Investors have increasingly diversified away from US assets over the past year, with emerging markets and developed peers in Europe and Asia drawing stronger inflows. The shift reflects growing concerns over policy unpredictability, currency volatility, and the long-term implications of an interventionist trade regime.
Market participants have coined trends such as “Anywhere But the USA” to describe the evolving investment landscape, highlighting a departure from the long-standing dominance of US markets in global portfolios.

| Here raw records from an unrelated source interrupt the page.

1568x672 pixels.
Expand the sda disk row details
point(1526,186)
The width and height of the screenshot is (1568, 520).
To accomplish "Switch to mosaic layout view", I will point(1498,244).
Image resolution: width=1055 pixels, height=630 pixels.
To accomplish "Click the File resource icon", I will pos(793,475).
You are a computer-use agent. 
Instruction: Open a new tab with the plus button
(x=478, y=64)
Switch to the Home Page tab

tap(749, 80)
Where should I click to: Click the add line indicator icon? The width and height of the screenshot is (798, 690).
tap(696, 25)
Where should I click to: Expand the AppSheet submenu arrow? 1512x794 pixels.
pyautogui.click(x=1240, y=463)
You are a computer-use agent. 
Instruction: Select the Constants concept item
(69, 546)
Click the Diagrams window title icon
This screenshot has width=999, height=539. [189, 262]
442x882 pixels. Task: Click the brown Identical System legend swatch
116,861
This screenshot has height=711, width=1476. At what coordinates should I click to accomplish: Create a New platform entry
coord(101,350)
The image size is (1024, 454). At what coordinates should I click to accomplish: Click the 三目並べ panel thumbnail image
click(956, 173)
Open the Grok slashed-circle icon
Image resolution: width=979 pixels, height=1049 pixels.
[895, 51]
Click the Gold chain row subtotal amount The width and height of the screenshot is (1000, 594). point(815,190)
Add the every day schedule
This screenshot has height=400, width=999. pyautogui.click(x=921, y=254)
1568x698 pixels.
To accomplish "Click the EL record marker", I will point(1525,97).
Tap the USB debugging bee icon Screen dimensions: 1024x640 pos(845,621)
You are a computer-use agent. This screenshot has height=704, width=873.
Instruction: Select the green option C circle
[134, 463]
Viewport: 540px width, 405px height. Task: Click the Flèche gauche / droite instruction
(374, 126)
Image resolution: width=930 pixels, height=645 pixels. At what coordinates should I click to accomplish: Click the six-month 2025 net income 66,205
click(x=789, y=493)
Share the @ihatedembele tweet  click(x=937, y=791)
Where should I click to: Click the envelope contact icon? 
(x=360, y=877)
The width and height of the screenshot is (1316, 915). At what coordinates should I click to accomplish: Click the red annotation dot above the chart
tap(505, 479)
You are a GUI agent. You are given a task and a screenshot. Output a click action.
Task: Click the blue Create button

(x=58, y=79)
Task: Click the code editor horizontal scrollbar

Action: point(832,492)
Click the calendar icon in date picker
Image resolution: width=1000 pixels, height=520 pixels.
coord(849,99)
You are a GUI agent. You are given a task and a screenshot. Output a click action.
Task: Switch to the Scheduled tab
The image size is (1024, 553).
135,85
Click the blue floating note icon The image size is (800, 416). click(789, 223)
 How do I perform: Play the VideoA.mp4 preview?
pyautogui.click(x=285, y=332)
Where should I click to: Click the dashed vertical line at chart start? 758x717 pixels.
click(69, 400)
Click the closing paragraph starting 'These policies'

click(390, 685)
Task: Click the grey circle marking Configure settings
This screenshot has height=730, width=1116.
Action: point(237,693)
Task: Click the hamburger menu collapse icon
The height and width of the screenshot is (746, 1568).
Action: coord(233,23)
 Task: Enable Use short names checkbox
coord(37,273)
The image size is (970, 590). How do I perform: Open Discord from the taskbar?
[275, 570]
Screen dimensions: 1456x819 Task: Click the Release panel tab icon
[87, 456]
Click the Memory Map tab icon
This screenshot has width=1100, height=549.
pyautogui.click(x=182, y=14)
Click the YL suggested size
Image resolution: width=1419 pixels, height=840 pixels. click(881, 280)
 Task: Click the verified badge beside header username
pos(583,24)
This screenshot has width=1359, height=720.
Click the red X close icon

Protectionism persists despite mixed results
Despite legal setbacks and ambiguous economic outcomes, the Trump administration has signalled that its protectionist strategy remains firmly intact.
To mark the first anniversary of Liberation Day, Washington imposed fresh tariffs targeting pharmaceuticals and metals, while also exploring additional trade actions through ongoing investigations into key trading partners.
The move suggests that, politically at least, tariffs retain significant traction.
Some conservative commentators argue that the policy’s most enduring legacy may not be economic but ideological — normalising a more assertive, interventionist trade posture among US voters who might previously have resisted such measures.
A shifting baseline for global trade
One year on, Liberation Day appears to have reset expectations around US trade policy.
While the data shows limited success in narrowing the trade deficit or sparking a manufacturing boom, the broader shift toward protectionism — and the uncertainty it brings — is already reshaping corporate strategies, investment flows and the global economic order.